A smile slowly lifted the corners of his mouth. “Then we stay. We fight.”

She nodded, meeting his gaze. “We stay. We fight.” She smiled. “Although you might have told me about the plan to leave before we cleaned out the baby department at Sak’s.”

He threw back his head and laughed, then pulled her into his arms, holding her tightly against him. “I wanted you to have fun. To do something any other pregnant woman would get to do in preparing for a baby. I want you to have everything.”

She held his face in her hands and kissed him. “I already do.”

35

Lyon was in his office working on a list of ways to increase revenue when Alek burst in, his expression animated with excitement.

Lyon stood. “What is it?”

“Kofi has something,” Alek said.

Lyon was headed for the door before Alek could say anything else. His conversation with Kira in the park a few days earlier had been a relief — both the confession of his plans and Kira’s reaction to them — but the clock was still ticking, and he still wanted his wife to give birth in their city, to bring the baby home to the house in Lake Forest and the nursery that Kira was painstakingly preparing for their child.

The warehouse was quiet upstairs. The soldiers and brigadiers were all on the street, trying to head off more attacks by their unseen enemy, trying to reassure the associates that all was in hand, but the hum of conversation from the new cyberlab reached him as they made their way down the metal stairs that connected the mezzanine level rooms to what had once been the factory floor.

The lab had been staffed quickly, and what had once been an expanse of concrete dotted with the ghostly shapes of abandoned factory equipment was now a hive of activity.

Several long tables were set up in rows, an array of computer equipment scattered across their surfaces. The analysts and hackers Kofi had hired to work in the lab, most of them younger than thirty, glanced up as Lyon approached.

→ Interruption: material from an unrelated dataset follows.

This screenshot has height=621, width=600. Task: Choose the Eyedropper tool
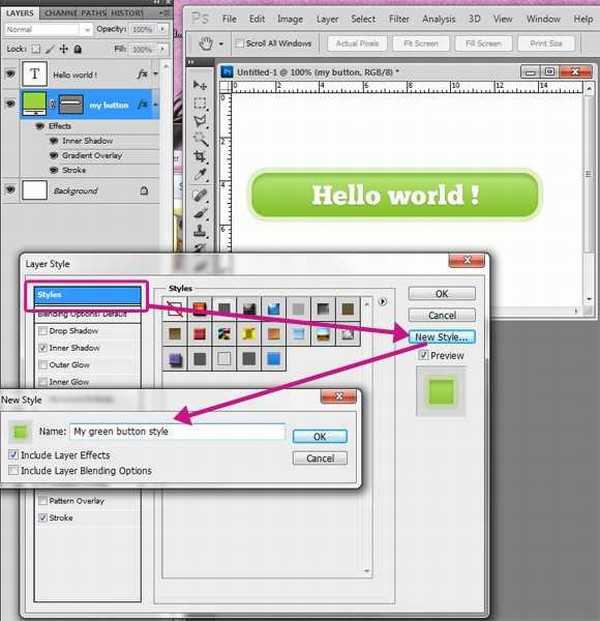(x=201, y=175)
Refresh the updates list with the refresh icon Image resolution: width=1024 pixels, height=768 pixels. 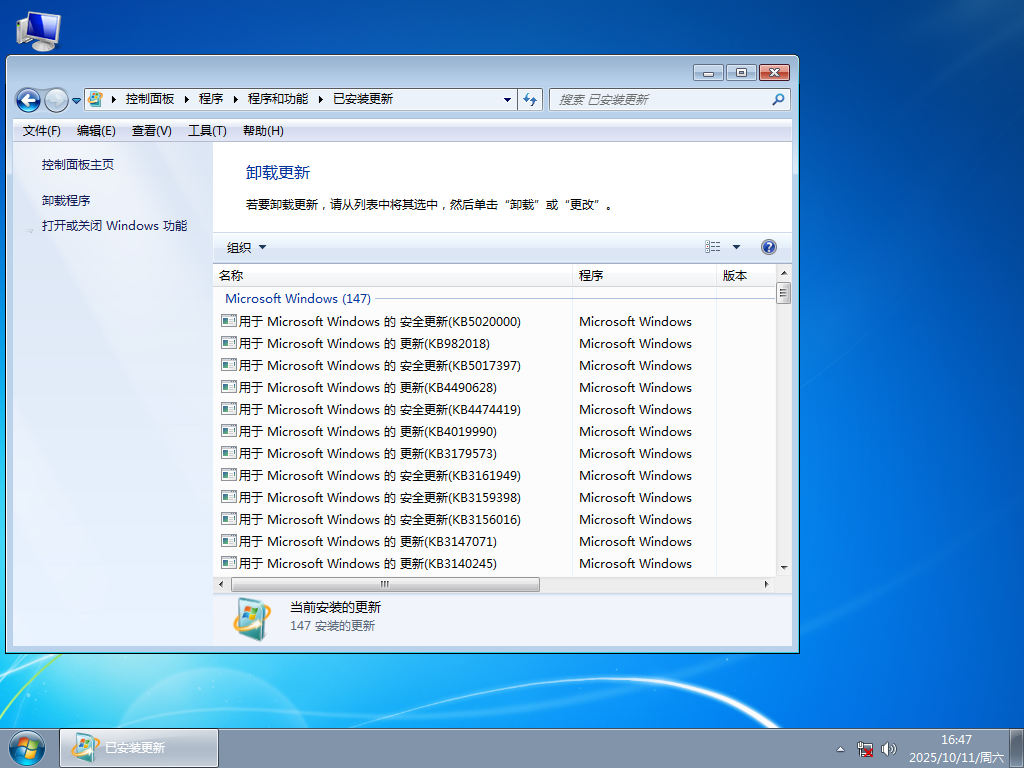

He tried to nod and smile, though geniality wasn’t his strong suit. He didn’t know exactly what each of them did, but Kofi — a former analyst with Homeland Security and the NSA, with another five years doing highly illegal corporate espionage for hire — had come highly recommended by the head of Damian’s lab.

Lyon had reviewed the results of the in-depth background checks they’d done on each and every candidate, ruled out the ones with higher-than-average risk for outside influence, then left the hiring to Kofi.

Lyon and Alek made their way through the rows of tables to a long one at the very back occupied by an imposing man with burnished skin and black hair, his gaze focused on two of the four computer screens in front of him.